[File] [PATCH] Magdir/zip ledate != DOS date + wrong "big" size

Jörg Jenderek joerg.jen.der.ek at gmx.net
Sat Oct 23 14:18:54 UTC 2021


Hello,

some times ago i handled some Mozilla omni.ja, which are a kind of
ZIP archives. Some unexpected results lead me to inspection of ZIP
archives.
When running file command version 5.41 on such archives i get an
output like:

1980-2021.zip:         Zip archive data,
		       at least v2.0 to extract,
		       compression method=deflate
1980-jan-1-time0.zip:  Zip archive data,
		       at least v2.0 to extract,
		       compression method=deflate
2021-sep-29-00.00.zip: Zip archive data,
		       at least v2.0 to extract,
		       compression method=deflate

When running with -k option i get more messages.
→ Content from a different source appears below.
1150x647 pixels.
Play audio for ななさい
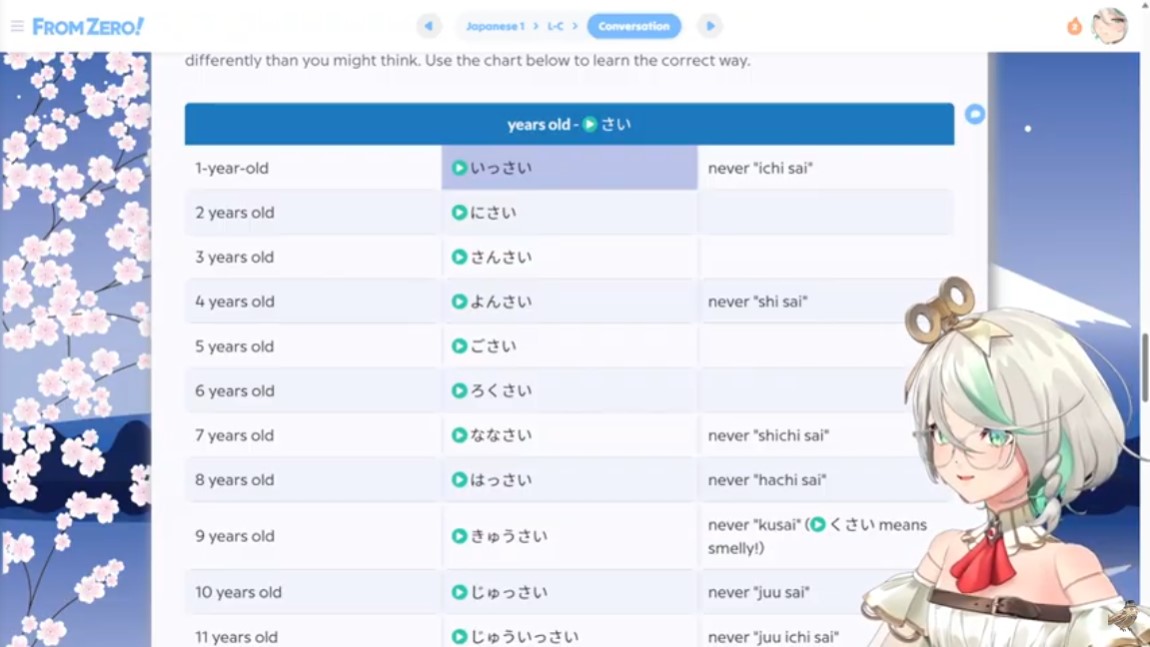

I can get the second
messages by running file command with -m Magdir/zip option.
So now i get an output like:

1980-2021.zip:         Zip archive data,
		       made by v2.0,
		       extract using at least v2.0,
		       last modified Mon Jan 26 08:26:40 1970,
		       uncompressed size 31,
		       method=deflate
1980-jan-1-time0.zip:  Zip archive data,
		       made by v2.0,
		       extract using at least v2.0,
		       last modified Mon Jan 26 01:18:56 1970,
		       uncompressed size 29,
		       method=deflate
2021-sep-29-00.00.zip: Zip archive data,
		       made by v2.0,
		       extract using at least v2.0,
		       last modified Thu Apr  3 06:30:24 2014,
		       uncompressed size 32,
		       method=deflate

Obviously the displayed time stamps for prepared archives are wrong!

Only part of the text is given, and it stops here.